Cancel that nomination you all had for me for Mother Of The Year. Due to the fancy wide world web I saw that we would be waiting a long time for the school bus next week. Lily starts school on Monday the 28th. Oops. I still don’t know who her teacher is. I think I know after looking on the schools site, but I am not 100% sure. I have to figure out care for her for one more week. Her nurse can do two days, but she is going out of town so I’m going to call and see if they have anyone that can fill her spot. It’s tough working with her. I hate for her to lie on my office floor. She is so big she rolls into everything and then cries. She needs to be at home, it is too boring at work.
Yesterday she had a good day. She had just one seizure and hardly any drops and her PT took her swimming for aqua therapy and Lily had the time of her life. PT said she was a different kid in the pool. Lily loves swimming! Especially in our bath water temp pool. No one else likes it that warm, but princess Lily finds it right to her liking.
So we are hoping things are evening out right now. One change at a time is the right thing to do.
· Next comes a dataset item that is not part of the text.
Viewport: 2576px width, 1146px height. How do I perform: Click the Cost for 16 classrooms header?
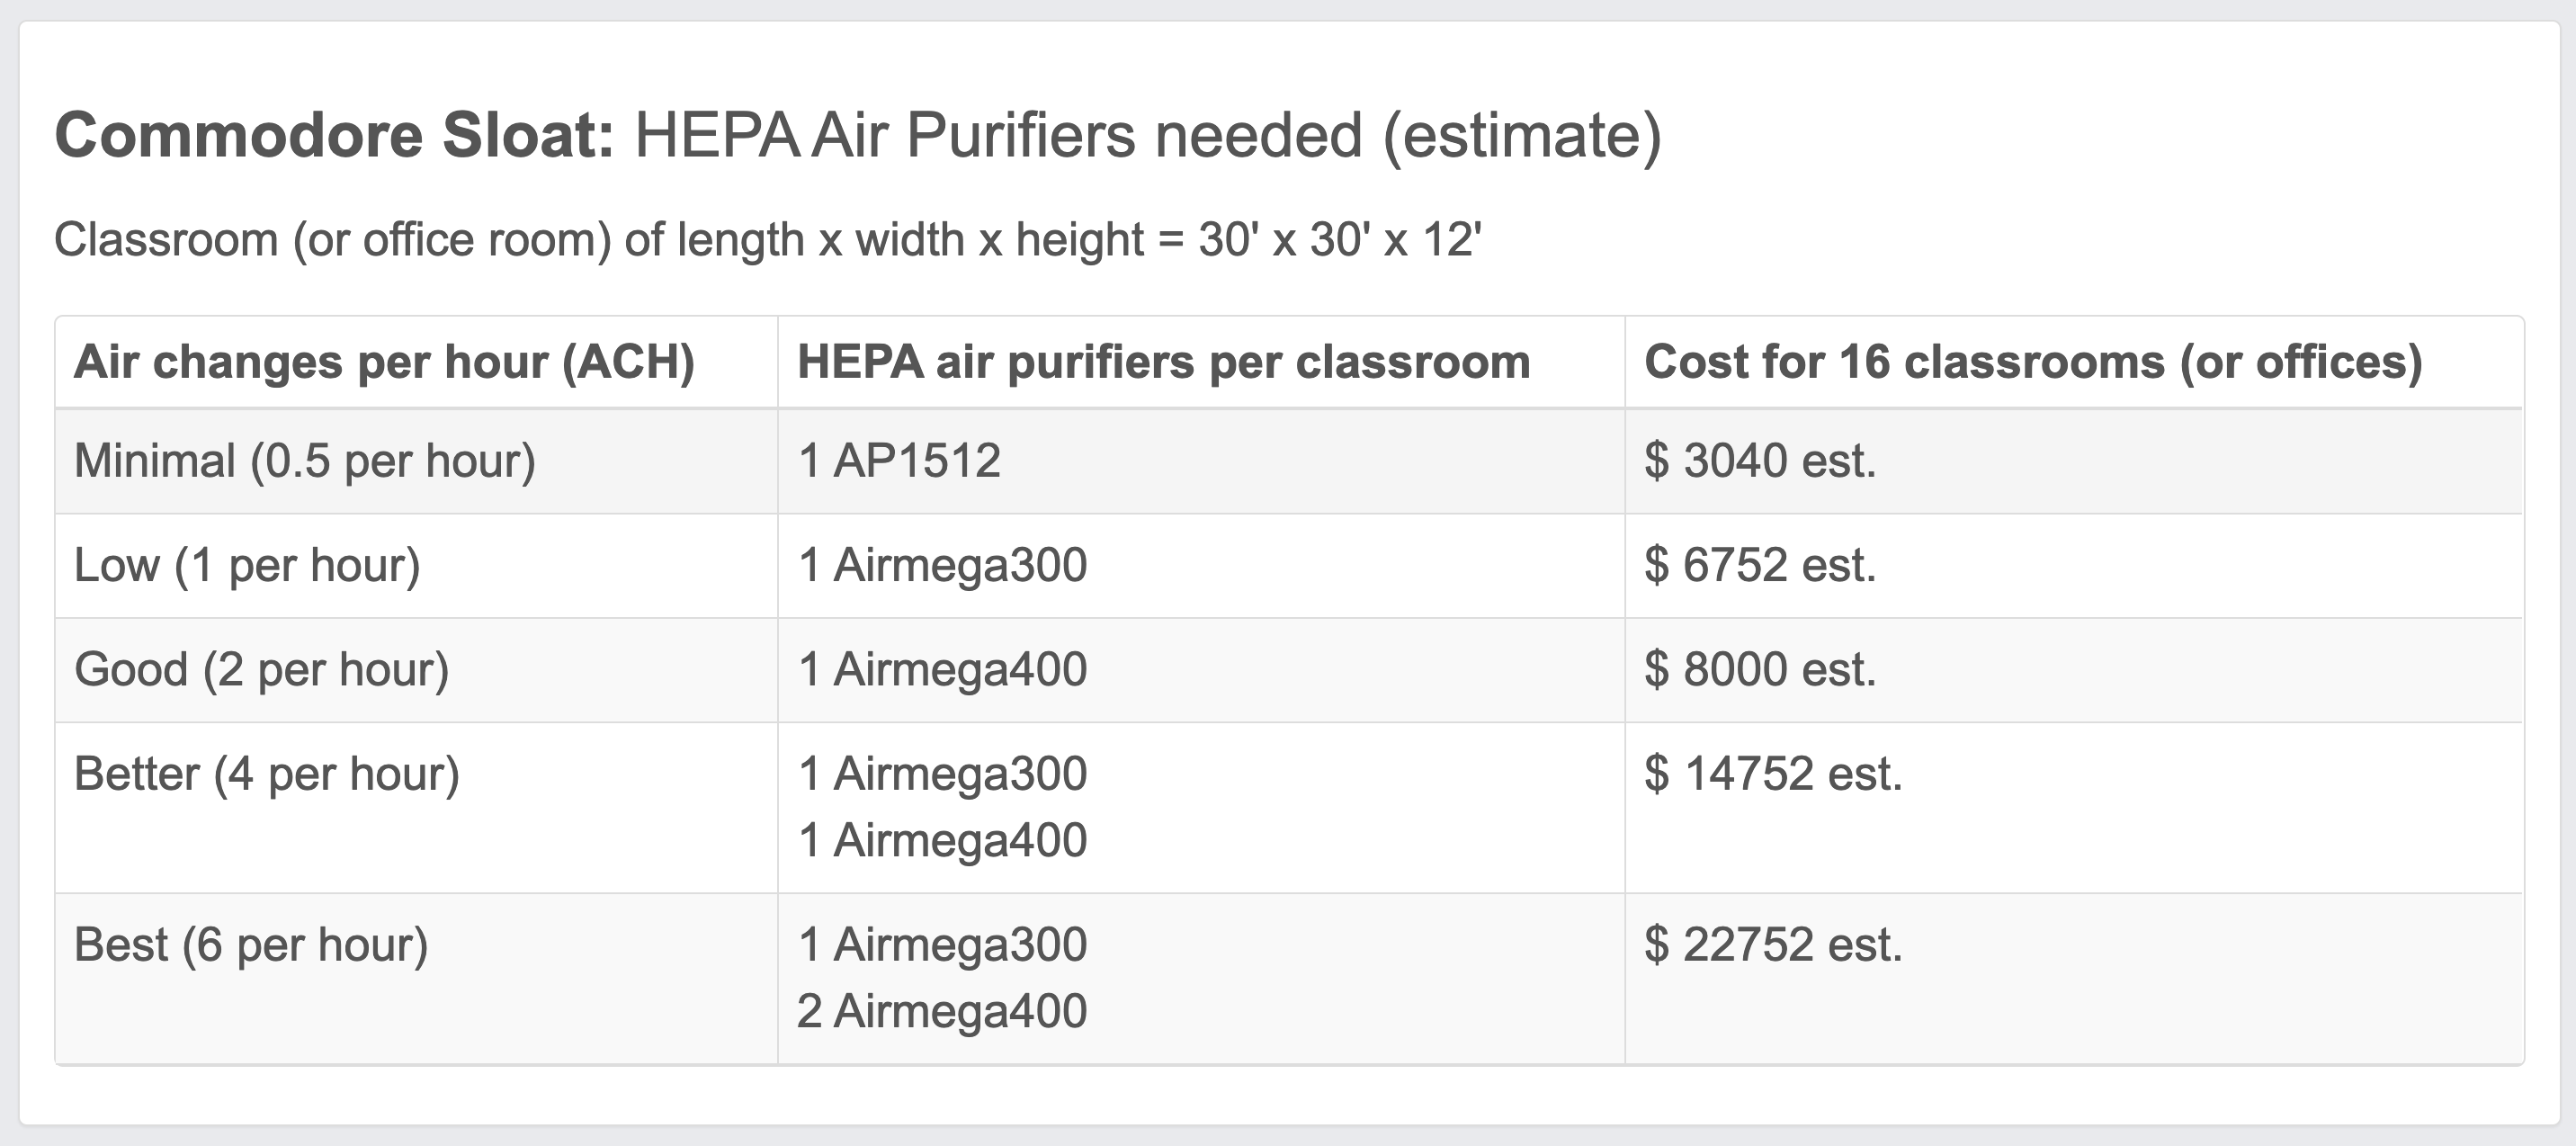tap(2033, 362)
I never put Lily back on V. I lowered the Keppra to slowly wean, I wasn’t cool with the whole “just take her off”, and I lowered her study drug. Well I guess she did pretty well when I was away this weekend, but Andrew “accidentally” gave her a full dose of Keppra the whole time I was gone. I came back and fed her Sunday night and lowered it again as well as the next AM and Monday she had 4 seizures. Not sure if it was the Keppra, who knows, but coincidentally Neuro called me yesterday, on his own, I didn’t call him, and he said I tricked him and she was not supposed to be on the V while on the study and I very frankly said “I know she can’t, and I didn’t put her on, BUT at this point I don’t care about the study and Lily’s well being is far superior”. He then kinda rambled and agreed, but said he cannot give her the study med, which we all agree is helping with the drops, if she is on V. So I said I understood, she is not on V, he was relieved. I said I am keeping her where she for now and even though she isn’t perfect I am not making too many changes at once.
It is all just a big mess right now and I don’t want to take one away and add another and lower another. We just have to do this all one step at a time and my step right now is lowering the study drug. Which I didn’t tell them, but they can kick rocks, that is what I am trying right now.
So I don’t have much to update. Yesterday she had 4 grand mals and after one GM she had a cluster of myoclonic jerks that really upset her.
School starts next week. I have no idea who the new teacher is yet and frankly I am not even sure what day school even starts. You would think you would get something in the mail, or something. Oh well, I do have a computer and I guess these days that is all we need.

Bette Midler was incredible and I recommend her to anyone thinking of going! Absolutely wonderful!